Planet Earth | University-Lectures-Online | Scoop.it

Stephen Marshak

Illinois

 

Start: TBA

Workload: 8-10 hours/week
Physical & Earth Sciences

 

Planet Earth, an overview of geology, discusses how earthquakes, volcanoes, mountain building, floods, ice ages, evolution, climate, and plate tectonics have interacted over deep time to produce a our dynamic island in space, and its unique landscapes.

 

Earthquakes, volcanoes, mountain building, ice ages, landslides, floods, life evolution, plate motions—all of these phenomena have interacted over the vast expanses of deep time to sculpt the dynamic planet that we live on today. Planet Earth presents an overview of our home, from a geological perspective.
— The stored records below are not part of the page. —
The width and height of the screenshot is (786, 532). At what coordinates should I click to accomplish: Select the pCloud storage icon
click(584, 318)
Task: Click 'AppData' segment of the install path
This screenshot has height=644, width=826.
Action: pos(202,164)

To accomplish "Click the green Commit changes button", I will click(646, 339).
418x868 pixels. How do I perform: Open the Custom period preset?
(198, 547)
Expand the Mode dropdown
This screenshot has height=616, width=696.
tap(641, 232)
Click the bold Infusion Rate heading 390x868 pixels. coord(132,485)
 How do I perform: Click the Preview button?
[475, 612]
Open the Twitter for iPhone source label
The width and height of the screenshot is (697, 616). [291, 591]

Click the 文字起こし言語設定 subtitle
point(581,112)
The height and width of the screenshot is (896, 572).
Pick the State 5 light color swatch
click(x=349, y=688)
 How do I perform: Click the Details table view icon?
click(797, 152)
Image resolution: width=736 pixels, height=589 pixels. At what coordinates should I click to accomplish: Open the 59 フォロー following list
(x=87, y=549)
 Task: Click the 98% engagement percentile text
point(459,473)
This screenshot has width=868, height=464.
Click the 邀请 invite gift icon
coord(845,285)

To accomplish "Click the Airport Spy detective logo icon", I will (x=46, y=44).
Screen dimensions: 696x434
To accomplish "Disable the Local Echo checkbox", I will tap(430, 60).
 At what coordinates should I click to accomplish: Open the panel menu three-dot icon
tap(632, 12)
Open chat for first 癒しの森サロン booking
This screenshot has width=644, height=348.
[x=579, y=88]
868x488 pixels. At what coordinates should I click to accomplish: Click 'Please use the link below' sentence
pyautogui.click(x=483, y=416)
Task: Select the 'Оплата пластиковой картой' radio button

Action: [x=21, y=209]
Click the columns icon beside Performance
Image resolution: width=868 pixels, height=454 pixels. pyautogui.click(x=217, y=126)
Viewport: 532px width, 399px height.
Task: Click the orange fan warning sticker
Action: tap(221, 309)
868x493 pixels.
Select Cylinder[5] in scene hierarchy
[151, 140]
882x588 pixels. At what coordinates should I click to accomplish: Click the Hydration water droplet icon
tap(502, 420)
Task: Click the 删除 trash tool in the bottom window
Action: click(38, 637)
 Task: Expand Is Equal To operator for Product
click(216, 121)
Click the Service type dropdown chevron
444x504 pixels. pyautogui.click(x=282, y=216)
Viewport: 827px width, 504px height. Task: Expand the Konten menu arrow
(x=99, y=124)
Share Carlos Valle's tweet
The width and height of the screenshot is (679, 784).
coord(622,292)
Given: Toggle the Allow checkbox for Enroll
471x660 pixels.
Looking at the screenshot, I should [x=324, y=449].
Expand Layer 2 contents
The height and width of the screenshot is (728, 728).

We learn how the elements comprising the Earth formed in the guts of stars and supernovae, how Earth and its Solar System neighbors formed from a vast cloud of gas and dust over 4.5 billion years ago. And how the atmosphere, oceans, and rocks of our planet form and change. We will emphasize how plate tectonics—the grand unifying theory of geology—explains how the map of our planet's surface has changed radically over geologic time, and why as present-day geologic activity—including a variety of devastating natural disasters—occur where they do. We will also discuss the fascinating interactions and exchanges that take place among land, sea, air, and life, and how these interactions they result in the great variety of landscapes—from deserts to glaciers—that make our planet unique, and influence climate change in the past and, potentially the future. Finally, we will delve into the processes that produce the energy and mineral resources that modern society depends on, to help understand the context of the environment and sustainability challenges that we will face in the future.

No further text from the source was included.